NTSC standard dictates 525 lines, but not all lines contain visual elements, so you get 480 lines. Depending on the TV, it may have the same or less lines
displayed. The horizontal pixel measurement depends on the TV since that part of the signal was always analog, and each device reads and displays it differently. NTSC uses 30 frames per second, with 60Hz interlaced; one frame is made of two fields, so 30 fps shows smoothly on 60Hz.
Televisions use interlaced scanning to make up for the low frame rate of a broadcasted signal depending on whether it's NTSC or PAL (60Hz in NTSC to smoothly match the 30fps of films, 25 fps for PAL's 50Hz); two fields, containing one vsync pulse each, create one frame.
In modern hardware following the VGA standard, interlaced scanning is avoided as much as possible, so you have what a TV would call "progressive scan." PC monitors often do not use interlaced scanning, and so the picture quality is higher.

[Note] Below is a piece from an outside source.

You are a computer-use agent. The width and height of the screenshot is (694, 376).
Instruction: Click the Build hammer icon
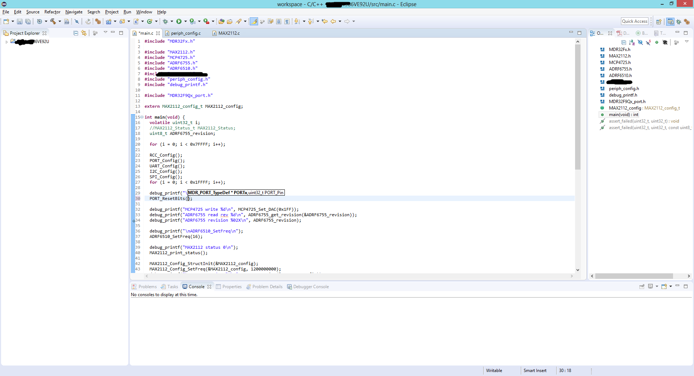[53, 22]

The lowest refresh rate I have seen in PC graphics settings is 56Hz, though often it's set to 60Hz. I use 85Hz because my eyes are sensitive enough that I can see the screen refreshing (looks like rippling light); however, when I use an LCD I set the refresh rate to 60Hz as a liquid crystal display does not use an electron gun to produce the image, but rather a control matrix and a panel of thin film transistor (TFT) pixels. The refresh rate in a game--especially if you use vsync--can be computationally intensive, and that's why you need a better computer to do higher refresh rates and higher resolutions in games with vsync on.
VGA (640x480, 16 colors) is comparable to 480i on a TV, for a point of reference.
The fuzziness could come from a faulty shadow mask in the tube, or low
dot pitch. I have found that CRT monitors with low dot pitch--such as my Compaq P900 19"--have a crisper image because the pixels are closer together.